++++ Source document ++++

Encoder-Decoder Analysis

Model Architecture



In [ ]:

    
report_file = '/Users/bking/IdeaProjects/LanguageModelRNN/experiment_results/encdec_noing15_200_512_04drb/encdec_noing15_200_512_04drb.json'
log_file = '/Users/bking/IdeaProjects/LanguageModelRNN/experiment_results/encdec_noing15_200_512_04drb/encdec_noing15_200_512_04drb_logs.json'

import json
import matplotlib.pyplot as plt
with open(report_file) as f:
    report = json.loads(f.read())
with open(log_file) as f:
    logs = json.loads(f.read())
print'Encoder: \n\n', report['architecture']['encoder']
print'Decoder: \n\n', report['architecture']['decoder']

Perplexity on Each Dataset



In [ ]:

    
print('Train Perplexity: ', report['train_perplexity'])
print('Valid Perplexity: ', report['valid_perplexity'])
print('Test Perplexity: ', report['test_perplexity'])

Loss vs. Epoch



In [ ]:

    
%matplotlib inline
for k in logs.keys():
    plt.plot(logs[k][0], logs[k][1], label=str(k) + ' (train)')
    plt.plot(logs[k][0], logs[k][2], label=str(k) + ' (valid)')
plt.title('Loss v. Epoch')
plt.xlabel('Epoch')
plt.ylabel('Loss')
plt.legend()
plt.show()

Perplexity vs. Epoch



In [ ]:

    
%matplotlib inline
for k in logs.keys():
    plt.plot(logs[k][0], logs[k][3], label=str(k) + ' (train)')
    plt.plot(logs[k][0], logs[k][4], label=str(k) + ' (valid)')
plt.title('Perplexity v. Epoch')
plt.xlabel('Epoch')
plt.ylabel('Perplexity')
plt.legend()
plt.show()

Generations



In [ ]:

    
def print_sample(sample, best_bleu=None):
    enc_input = ' '.join([w for w in sample['encoder_input'].split(' ') if w != '<pad>'])
    gold = ' '.join([w for w in sample['gold'].split(' ') if w != '<mask>'])
    print('Input: '+ enc_input + '\n')
    print('Gend: ' + sample['generated'] + '\n')
    print('True: ' + gold + '\n')
    if best_bleu is not None:
        cbm = ' '.join([w for w in best_bleu['best_match'].split(' ') if w != '<mask>'])
        print('Closest BLEU Match: ' + cbm + '\n')
        print('Closest BLEU Score: ' + str(best_bleu['best_score']) + '\n')
    print('\n')



In [ ]:

    
for i, sample in enumerate(report['train_samples']):
    print_sample(sample, report['best_bleu_matches_train'][i] if 'best_bleu_matches_train' in report else None)



In [ ]:

    
for i, sample in enumerate(report['valid_samples']):
    print_sample(sample, report['best_bleu_matches_valid'][i] if 'best_bleu_matches_valid' in report else None)

++++ Provided material ++++

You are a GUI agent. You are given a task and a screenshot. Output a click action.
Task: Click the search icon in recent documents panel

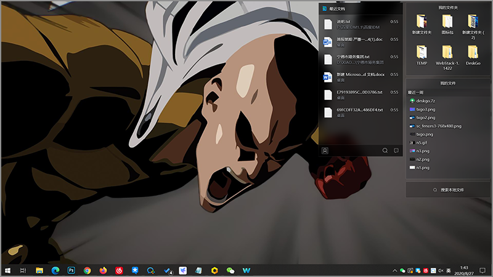point(385,150)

++++

Continue the encoder-decoder analysis notebook from its final line.

Solved problem
In [ ]:

    
for i, sample in enumerate(report['test_samples']):
    print_sample(sample, report['best_bleu_matches_test'][i] if 'best_bleu_matches_test' in report else None)

BLEU Analysis



In [1]:

    
def print_bleu(blue_struct):
    print 'Overall Score: ', blue_struct['score'], '\n'
    print '1-gram Score: ', blue_struct['components']['1']
    print '2-gram Score: ', blue_struct['components']['2']
    print '3-gram Score: ', blue_struct['components']['3']
    print '4-gram Score: ', blue_struct['components']['4']



In [ ]:

    
# Training Set BLEU Scores
print_bleu(report['train_bleu'])



In [ ]:

    
# Validation Set BLEU Scores
print_bleu(report['valid_bleu'])



In [ ]:

    
# Test Set BLEU Scores
print_bleu(report['test_bleu'])



In [ ]:

    
# All Data BLEU Scores
print_bleu(report['combined_bleu'])

N-pairs BLEU Analysis

This analysis randomly samples 1000 pairs of generations/ground truths and treats them as translations, giving their BLEU score. We can expect very low scores in the ground truth and high scores can expose hyper-common generations



In [ ]:

    
# Training Set BLEU n-pairs Scores
print_bleu(report['n_pairs_bleu_train'])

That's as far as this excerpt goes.